Work to complete ▸ From the first line of the data below, copy each line up to the one containing "Task: Click the Все настройки button", and include that line too.

Source material ▸

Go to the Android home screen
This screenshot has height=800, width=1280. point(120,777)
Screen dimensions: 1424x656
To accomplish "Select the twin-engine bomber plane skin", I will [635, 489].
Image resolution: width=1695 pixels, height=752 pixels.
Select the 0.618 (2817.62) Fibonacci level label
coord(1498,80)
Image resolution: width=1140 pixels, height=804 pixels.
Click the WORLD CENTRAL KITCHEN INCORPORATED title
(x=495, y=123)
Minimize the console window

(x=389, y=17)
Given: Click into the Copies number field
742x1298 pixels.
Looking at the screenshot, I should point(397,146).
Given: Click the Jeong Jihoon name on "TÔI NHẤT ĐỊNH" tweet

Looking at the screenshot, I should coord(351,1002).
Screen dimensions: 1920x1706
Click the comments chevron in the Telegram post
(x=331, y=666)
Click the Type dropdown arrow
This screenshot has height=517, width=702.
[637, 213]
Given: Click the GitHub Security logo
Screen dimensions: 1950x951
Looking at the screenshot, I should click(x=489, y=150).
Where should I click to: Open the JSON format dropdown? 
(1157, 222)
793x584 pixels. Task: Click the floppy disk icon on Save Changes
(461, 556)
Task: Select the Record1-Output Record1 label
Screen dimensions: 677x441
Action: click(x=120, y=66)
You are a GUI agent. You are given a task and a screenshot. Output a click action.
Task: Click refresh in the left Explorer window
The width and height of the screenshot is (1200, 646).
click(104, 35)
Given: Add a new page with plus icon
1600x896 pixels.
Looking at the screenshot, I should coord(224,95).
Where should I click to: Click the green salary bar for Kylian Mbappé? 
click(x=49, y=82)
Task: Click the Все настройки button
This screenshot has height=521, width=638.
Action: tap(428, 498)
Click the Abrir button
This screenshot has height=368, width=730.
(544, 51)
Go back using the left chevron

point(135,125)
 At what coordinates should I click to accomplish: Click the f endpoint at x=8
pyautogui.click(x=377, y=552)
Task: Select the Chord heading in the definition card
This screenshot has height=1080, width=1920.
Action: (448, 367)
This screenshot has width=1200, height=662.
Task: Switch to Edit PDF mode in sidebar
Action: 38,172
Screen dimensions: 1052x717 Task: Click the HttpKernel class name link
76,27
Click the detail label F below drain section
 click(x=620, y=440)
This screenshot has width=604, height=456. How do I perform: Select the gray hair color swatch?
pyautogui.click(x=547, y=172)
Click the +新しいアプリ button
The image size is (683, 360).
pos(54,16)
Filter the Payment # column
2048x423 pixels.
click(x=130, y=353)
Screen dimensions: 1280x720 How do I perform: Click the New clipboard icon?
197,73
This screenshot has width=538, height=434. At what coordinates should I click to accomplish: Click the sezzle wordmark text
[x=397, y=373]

Response to the task ▸
Go to the Android home screen
This screenshot has height=800, width=1280. point(120,777)
Screen dimensions: 1424x656
To accomplish "Select the twin-engine bomber plane skin", I will [635, 489].
Image resolution: width=1695 pixels, height=752 pixels.
Select the 0.618 (2817.62) Fibonacci level label
coord(1498,80)
Image resolution: width=1140 pixels, height=804 pixels.
Click the WORLD CENTRAL KITCHEN INCORPORATED title
(x=495, y=123)
Minimize the console window

(x=389, y=17)
Given: Click into the Copies number field
742x1298 pixels.
Looking at the screenshot, I should point(397,146).
Given: Click the Jeong Jihoon name on "TÔI NHẤT ĐỊNH" tweet

Looking at the screenshot, I should coord(351,1002).
Screen dimensions: 1920x1706
Click the comments chevron in the Telegram post
(x=331, y=666)
Click the Type dropdown arrow
This screenshot has height=517, width=702.
[637, 213]
Given: Click the GitHub Security logo
Screen dimensions: 1950x951
Looking at the screenshot, I should click(x=489, y=150).
Where should I click to: Open the JSON format dropdown? 
(1157, 222)
793x584 pixels. Task: Click the floppy disk icon on Save Changes
(461, 556)
Task: Select the Record1-Output Record1 label
Screen dimensions: 677x441
Action: click(x=120, y=66)
You are a GUI agent. You are given a task and a screenshot. Output a click action.
Task: Click refresh in the left Explorer window
The width and height of the screenshot is (1200, 646).
click(104, 35)
Given: Add a new page with plus icon
1600x896 pixels.
Looking at the screenshot, I should coord(224,95).
Where should I click to: Click the green salary bar for Kylian Mbappé? 
click(x=49, y=82)
Task: Click the Все настройки button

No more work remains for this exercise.